▶ **Complete the following**:
1) List each count of TAC's counterclaim in the MCI–TAC court opinion, with the claim each one makes.
2) According to the MCI–TAC court opinion, why did MCI deny TAC both the CAS and the VNET discounts?
3) Proceed with the MCI–TAC court opinion, picking up right after its final sentence.

▶ **Provided passage**:

- - -

After further discussion throughout the fall of 1989, MCI offered TAC a new discount plan in December 1989. According to TAC, MCI informed TAC that if it could achieve monthly billings of $30,000, MCI would enroll TAC in the VNET program. VNET entailed even larger discounts than the CAS discount earlier promised TAC. After TAC sought to expand its billing to meet this new threshold, MCI again informed TAC that it did not qualify for the discount program. The basis for both denials was that each TAC account must exceed the minimum threshold for the discount, as opposed to TAC's overall monthly billings from MCI.
TAC never received the discounted rates on which its business plan was based. In May 1990, TAC went out of business without paying its outstanding account balance with MCI. MCI filed the present suit in November 1990 to recover $81,599.61 in unpaid bills for service rendered to TAC. The suit named TAC and its two principals, Graham and Allen, who had executed personal guarantees.
After some procedural skirmishing, TAC filed a six count counterclaim. Counts one and two allege breach of contract, based on MCI's failure to grant the CAS and VNET discounts. Count three alleges that MCI breached its duty of good faith in administering its contractual relationship with TAC. Count four alleges negligence on the part of MCI. Count five claims MCI fraudulently induced TAC to continue doing business with MCI, although MCI never intended to grant TAC the CAS or VNET discounts. Finally, count six charges MCI with myriad violations of the Communications Act.
As previously stated, this Court administratively closed this case in 1993, with the intent that the parties refer the Communications Act violations contained in count VI of the counterclaim to the FCC. The FCC has since issued its ruling. See Theodore Allen Communications v. MCI Telecommunications Corp., 12 F.C.C.R. 6623 (1997) (the "FCC Order"). The case is, therefore, now again properly before this Court, in the form of the defendant's Partial Motion to Dismiss.
II. Discussion
A. Motion to Dismiss Standard
Ordinarily, a Complaint should not be dismissed for failure to state a claim under Federal Rule of Civil Procedure 12(b)(6) unless it appears beyond all doubt that the plaintiff can prove no set of facts in support of his claim which entitle him to relief. See Conley v. Gibson, 355 U.S. 41, 45-46, 78 S.Ct. 99, 2 L.Ed.2d 80 (1957); Labram v. Havel, 43 F.3d 918, 920 (4th Cir. 1995). The liberal pleading requirements of Rule 8(a) demand only a "short and plain" statement of the claim. In evaluating such a claim, the Court must accept as true all well-pleaded allegations of fact and view them in the light most favorable to the plaintiff. See Jenkins v. McKeithen, 395 U.S. 411, 421-22, 89 S.Ct. 1843, 23 L.Ed.2d 404 (1969). In essence, the legal theory articulated, or even suggested, by the nonmoving party must be one that could not be the basis for a ruling in that party's favor. In the present case, MCI does not dispute some liability to TAC on the federal claim, but argues that the remaining causes of action brought by TAC are preempted by either the FCC Order or the Communications Act, and, therefore, must be dismissed as a matter of law.

- - -

▶ **Data excerpt**:
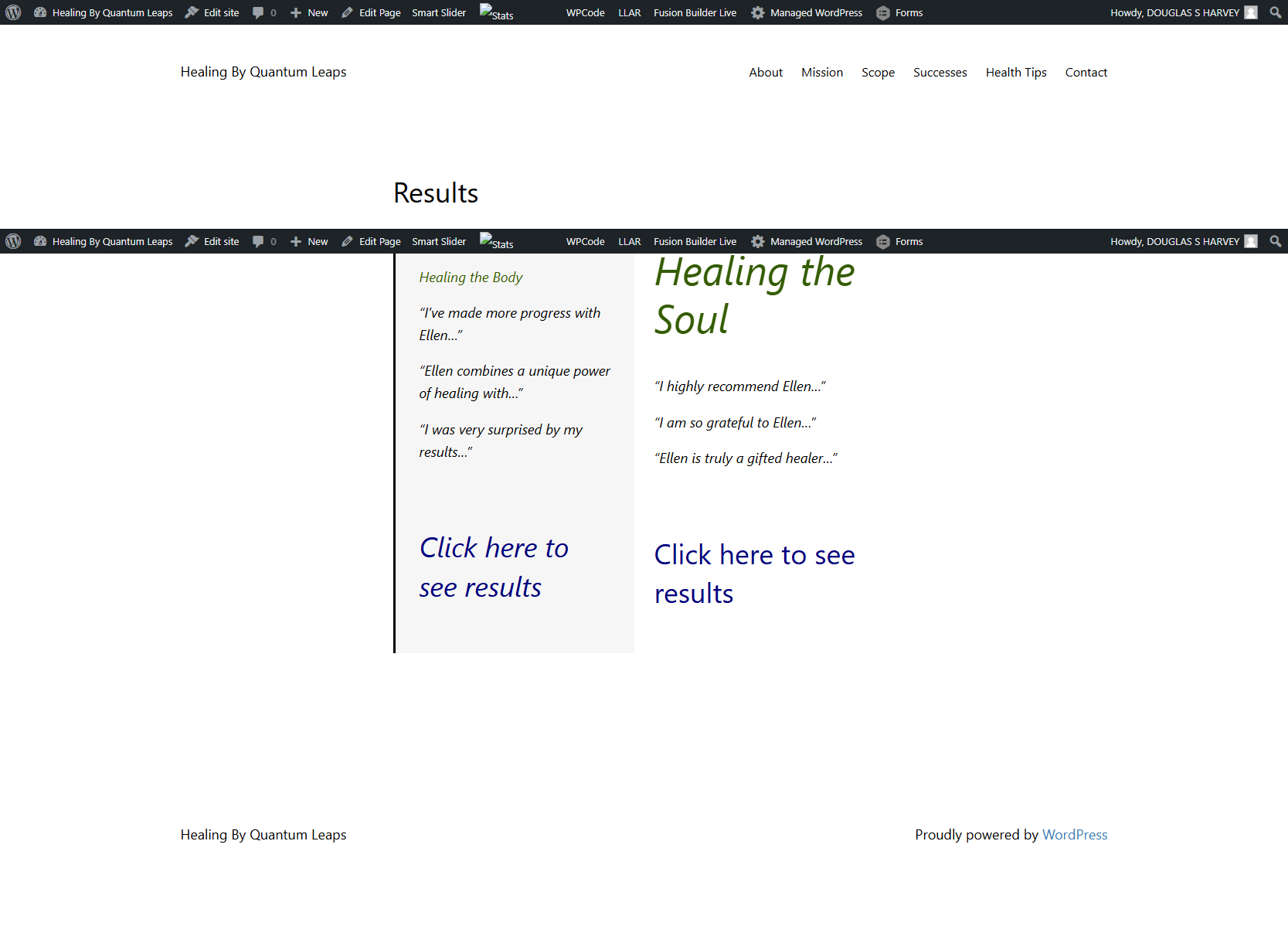1288x933 pixels.
Task: Click Edit Page in the top admin bar
Action: pos(371,12)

- - -

▶ **Answers given**:
1)
- Count one: breach of contract, based on MCI's failure to grant the CAS and VNET discounts
- Count two: breach of contract, also based on MCI's failure to grant the CAS and VNET discounts
- Count three: breach of MCI's duty of good faith in administering its contractual relationship with TAC
- Count four: negligence on the part of MCI
- Count five: fraudulent inducement, claiming MCI led TAC to keep doing business with it although MCI never intended to grant the CAS or VNET discounts
- Count six: myriad violations of the Communications Act

2) MCI required each individual TAC account to exceed the minimum billing threshold for the discount. TAC's overall monthly billings from MCI did not count toward that threshold.

3)
The present Motion requires the Court to resolve two issues. The first involves the effect of a primary jurisdiction referral upon the initial district court proceeding. The FCC Order decided certain of TAC's claims and held others "in abeyance." The Court must determine which claims asserted by TAC in the counterclaim are still properly before the Court following the FCC ruling.
The second major issue is to what extent the Communications Act preempts state common law claims arising from disputes over telephone service. Under the primary jurisdiction referral, the FCC had jurisdiction to consider TAC's allegations that MCI had violated the Communications Act, but not its state law causes of action. This Court must determine whether either the Act in general or the recent FCC decision preempts the common law claims. These two issues, the present status of (i) the Communications Act claims and (ii) the state common law claims, will be addressed in turn.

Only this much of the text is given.